About this exercise: Rewrite the listing below with every occurrence of "Identify the location of" replaced by "Give the position of", leaving all other text unchanged.

--------

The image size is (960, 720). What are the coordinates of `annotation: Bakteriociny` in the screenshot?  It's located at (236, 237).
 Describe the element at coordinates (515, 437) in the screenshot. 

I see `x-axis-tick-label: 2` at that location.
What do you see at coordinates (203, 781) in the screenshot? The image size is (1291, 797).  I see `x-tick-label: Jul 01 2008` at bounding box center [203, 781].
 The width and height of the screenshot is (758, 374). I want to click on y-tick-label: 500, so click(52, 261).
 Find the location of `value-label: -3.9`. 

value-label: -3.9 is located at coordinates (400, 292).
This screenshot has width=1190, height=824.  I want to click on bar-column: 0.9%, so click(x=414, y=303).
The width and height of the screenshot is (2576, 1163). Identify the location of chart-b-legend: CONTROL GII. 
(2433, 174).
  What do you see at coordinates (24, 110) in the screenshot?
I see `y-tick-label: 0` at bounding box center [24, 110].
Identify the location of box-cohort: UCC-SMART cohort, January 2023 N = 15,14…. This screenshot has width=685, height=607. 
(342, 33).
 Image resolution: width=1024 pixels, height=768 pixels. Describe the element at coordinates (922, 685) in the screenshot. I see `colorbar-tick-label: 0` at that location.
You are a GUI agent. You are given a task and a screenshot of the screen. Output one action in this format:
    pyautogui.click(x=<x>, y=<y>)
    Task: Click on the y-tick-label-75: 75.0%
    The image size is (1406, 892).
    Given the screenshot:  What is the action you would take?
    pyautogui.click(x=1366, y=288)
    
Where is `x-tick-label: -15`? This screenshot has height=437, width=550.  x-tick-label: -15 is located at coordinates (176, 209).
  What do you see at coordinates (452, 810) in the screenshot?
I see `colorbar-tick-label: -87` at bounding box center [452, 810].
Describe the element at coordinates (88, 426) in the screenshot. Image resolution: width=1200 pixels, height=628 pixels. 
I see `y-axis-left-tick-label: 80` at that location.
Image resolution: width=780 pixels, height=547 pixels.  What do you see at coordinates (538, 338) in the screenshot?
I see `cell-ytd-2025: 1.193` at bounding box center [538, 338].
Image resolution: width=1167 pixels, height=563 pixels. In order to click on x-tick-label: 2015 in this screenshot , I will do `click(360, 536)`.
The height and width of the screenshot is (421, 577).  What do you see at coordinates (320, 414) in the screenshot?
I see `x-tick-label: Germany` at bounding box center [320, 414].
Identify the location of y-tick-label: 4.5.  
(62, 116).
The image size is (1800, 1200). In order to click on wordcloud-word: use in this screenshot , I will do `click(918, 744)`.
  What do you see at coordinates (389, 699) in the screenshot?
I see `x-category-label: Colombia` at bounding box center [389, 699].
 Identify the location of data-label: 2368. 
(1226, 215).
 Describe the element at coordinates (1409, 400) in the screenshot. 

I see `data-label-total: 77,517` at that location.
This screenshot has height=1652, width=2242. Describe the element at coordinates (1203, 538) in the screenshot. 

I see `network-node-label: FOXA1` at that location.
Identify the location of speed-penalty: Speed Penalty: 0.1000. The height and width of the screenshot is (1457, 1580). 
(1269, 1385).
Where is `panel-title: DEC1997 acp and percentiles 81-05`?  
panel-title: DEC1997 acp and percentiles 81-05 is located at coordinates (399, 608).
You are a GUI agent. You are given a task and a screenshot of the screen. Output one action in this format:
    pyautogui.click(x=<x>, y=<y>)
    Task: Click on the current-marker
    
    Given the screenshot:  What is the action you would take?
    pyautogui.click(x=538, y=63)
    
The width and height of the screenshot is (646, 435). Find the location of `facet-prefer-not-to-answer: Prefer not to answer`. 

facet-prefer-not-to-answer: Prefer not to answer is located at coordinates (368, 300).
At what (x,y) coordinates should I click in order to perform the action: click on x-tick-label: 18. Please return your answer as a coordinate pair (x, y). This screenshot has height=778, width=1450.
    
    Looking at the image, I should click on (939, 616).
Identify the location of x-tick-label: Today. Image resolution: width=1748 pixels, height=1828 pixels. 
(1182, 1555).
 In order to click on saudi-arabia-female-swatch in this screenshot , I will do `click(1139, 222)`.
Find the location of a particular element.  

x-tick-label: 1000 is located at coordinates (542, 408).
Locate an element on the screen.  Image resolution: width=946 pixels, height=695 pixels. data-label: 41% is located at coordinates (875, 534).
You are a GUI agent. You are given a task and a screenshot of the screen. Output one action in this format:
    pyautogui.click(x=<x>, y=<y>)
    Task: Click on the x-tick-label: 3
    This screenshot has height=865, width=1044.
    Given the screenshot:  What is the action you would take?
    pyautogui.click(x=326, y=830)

--------

Output of the exercise:
The image size is (960, 720). What are the coordinates of `annotation: Bakteriociny` in the screenshot?  It's located at (236, 237).
 Describe the element at coordinates (515, 437) in the screenshot. 

I see `x-axis-tick-label: 2` at that location.
What do you see at coordinates (203, 781) in the screenshot? The image size is (1291, 797).  I see `x-tick-label: Jul 01 2008` at bounding box center [203, 781].
 The width and height of the screenshot is (758, 374). I want to click on y-tick-label: 500, so click(52, 261).
 Find the location of `value-label: -3.9`. 

value-label: -3.9 is located at coordinates (400, 292).
This screenshot has width=1190, height=824.  I want to click on bar-column: 0.9%, so click(x=414, y=303).
The width and height of the screenshot is (2576, 1163). Give the position of chart-b-legend: CONTROL GII. 
(2433, 174).
  What do you see at coordinates (24, 110) in the screenshot?
I see `y-tick-label: 0` at bounding box center [24, 110].
Give the position of box-cohort: UCC-SMART cohort, January 2023 N = 15,14…. This screenshot has width=685, height=607. 
(342, 33).
 Image resolution: width=1024 pixels, height=768 pixels. Describe the element at coordinates (922, 685) in the screenshot. I see `colorbar-tick-label: 0` at that location.
You are a GUI agent. You are given a task and a screenshot of the screen. Output one action in this format:
    pyautogui.click(x=<x>, y=<y>)
    Task: Click on the y-tick-label-75: 75.0%
    The image size is (1406, 892).
    Given the screenshot:  What is the action you would take?
    pyautogui.click(x=1366, y=288)
    
Where is `x-tick-label: -15`? This screenshot has height=437, width=550.  x-tick-label: -15 is located at coordinates (176, 209).
  What do you see at coordinates (452, 810) in the screenshot?
I see `colorbar-tick-label: -87` at bounding box center [452, 810].
Describe the element at coordinates (88, 426) in the screenshot. Image resolution: width=1200 pixels, height=628 pixels. 
I see `y-axis-left-tick-label: 80` at that location.
Image resolution: width=780 pixels, height=547 pixels.  What do you see at coordinates (538, 338) in the screenshot?
I see `cell-ytd-2025: 1.193` at bounding box center [538, 338].
Image resolution: width=1167 pixels, height=563 pixels. In order to click on x-tick-label: 2015 in this screenshot , I will do `click(360, 536)`.
The height and width of the screenshot is (421, 577).  What do you see at coordinates (320, 414) in the screenshot?
I see `x-tick-label: Germany` at bounding box center [320, 414].
Give the position of y-tick-label: 4.5.  
(62, 116).
The image size is (1800, 1200). In order to click on wordcloud-word: use in this screenshot , I will do `click(918, 744)`.
  What do you see at coordinates (389, 699) in the screenshot?
I see `x-category-label: Colombia` at bounding box center [389, 699].
 Give the position of data-label: 2368. 
(1226, 215).
 Describe the element at coordinates (1409, 400) in the screenshot. 

I see `data-label-total: 77,517` at that location.
This screenshot has height=1652, width=2242. Describe the element at coordinates (1203, 538) in the screenshot. 

I see `network-node-label: FOXA1` at that location.
Give the position of speed-penalty: Speed Penalty: 0.1000. The height and width of the screenshot is (1457, 1580). 
(1269, 1385).
Where is `panel-title: DEC1997 acp and percentiles 81-05`?  
panel-title: DEC1997 acp and percentiles 81-05 is located at coordinates (399, 608).
You are a GUI agent. You are given a task and a screenshot of the screen. Output one action in this format:
    pyautogui.click(x=<x>, y=<y>)
    Task: Click on the current-marker
    
    Given the screenshot:  What is the action you would take?
    pyautogui.click(x=538, y=63)
    
The width and height of the screenshot is (646, 435). Find the location of `facet-prefer-not-to-answer: Prefer not to answer`. 

facet-prefer-not-to-answer: Prefer not to answer is located at coordinates (368, 300).
At what (x,y) coordinates should I click in order to perform the action: click on x-tick-label: 18. Please return your answer as a coordinate pair (x, y). This screenshot has height=778, width=1450.
    
    Looking at the image, I should click on (939, 616).
Give the position of x-tick-label: Today. Image resolution: width=1748 pixels, height=1828 pixels. 
(1182, 1555).
 In order to click on saudi-arabia-female-swatch in this screenshot , I will do `click(1139, 222)`.
Find the location of a particular element.  

x-tick-label: 1000 is located at coordinates (542, 408).
Locate an element on the screen.  Image resolution: width=946 pixels, height=695 pixels. data-label: 41% is located at coordinates (875, 534).
You are a GUI agent. You are given a task and a screenshot of the screen. Output one action in this format:
    pyautogui.click(x=<x>, y=<y>)
    Task: Click on the x-tick-label: 3
    This screenshot has height=865, width=1044.
    Given the screenshot:  What is the action you would take?
    pyautogui.click(x=326, y=830)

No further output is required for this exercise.